Segment Start: DATASET CONTENT

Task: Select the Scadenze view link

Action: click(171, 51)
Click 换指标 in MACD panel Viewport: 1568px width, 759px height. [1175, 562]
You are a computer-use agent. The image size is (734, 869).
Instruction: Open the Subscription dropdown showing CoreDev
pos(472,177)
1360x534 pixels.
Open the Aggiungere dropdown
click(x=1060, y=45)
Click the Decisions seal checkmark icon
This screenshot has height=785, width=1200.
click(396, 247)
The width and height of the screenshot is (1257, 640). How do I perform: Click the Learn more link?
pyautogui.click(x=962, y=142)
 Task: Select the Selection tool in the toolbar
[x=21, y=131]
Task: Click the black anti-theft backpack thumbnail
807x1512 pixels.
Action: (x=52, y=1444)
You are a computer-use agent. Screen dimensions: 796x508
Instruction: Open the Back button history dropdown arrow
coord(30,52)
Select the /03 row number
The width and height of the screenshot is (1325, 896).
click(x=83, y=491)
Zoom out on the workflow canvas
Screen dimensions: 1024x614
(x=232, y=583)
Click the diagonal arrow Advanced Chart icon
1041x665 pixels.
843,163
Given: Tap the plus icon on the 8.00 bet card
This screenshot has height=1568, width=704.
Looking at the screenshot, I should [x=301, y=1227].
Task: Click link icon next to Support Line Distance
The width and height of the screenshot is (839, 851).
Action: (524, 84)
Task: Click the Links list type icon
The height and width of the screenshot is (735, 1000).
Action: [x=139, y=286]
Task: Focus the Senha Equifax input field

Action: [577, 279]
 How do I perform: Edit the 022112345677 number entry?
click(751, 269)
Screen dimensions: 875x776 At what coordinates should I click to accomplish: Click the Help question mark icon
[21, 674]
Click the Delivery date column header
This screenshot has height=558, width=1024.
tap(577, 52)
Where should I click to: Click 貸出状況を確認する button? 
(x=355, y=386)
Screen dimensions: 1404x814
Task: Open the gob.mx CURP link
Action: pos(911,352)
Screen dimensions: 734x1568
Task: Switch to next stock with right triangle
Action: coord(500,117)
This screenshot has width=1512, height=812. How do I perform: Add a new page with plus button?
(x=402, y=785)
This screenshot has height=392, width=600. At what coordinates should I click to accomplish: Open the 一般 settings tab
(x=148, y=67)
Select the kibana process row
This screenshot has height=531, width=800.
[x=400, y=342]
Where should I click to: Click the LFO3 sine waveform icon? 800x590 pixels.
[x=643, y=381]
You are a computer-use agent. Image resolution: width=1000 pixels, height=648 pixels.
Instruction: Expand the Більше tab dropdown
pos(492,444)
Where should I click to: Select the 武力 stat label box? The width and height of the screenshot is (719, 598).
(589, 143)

Segment End: DATASET CONTENT

#### WHAT IS NEEDED:
Only the lines that contain the string "agent" are to be copied from the records.

#### EXERCISE SOLUTION:
You are a computer-use agent. The image size is (734, 869).
You are a computer-use agent. Screen dimensions: 796x508
You are a computer-use agent. Image resolution: width=1000 pixels, height=648 pixels.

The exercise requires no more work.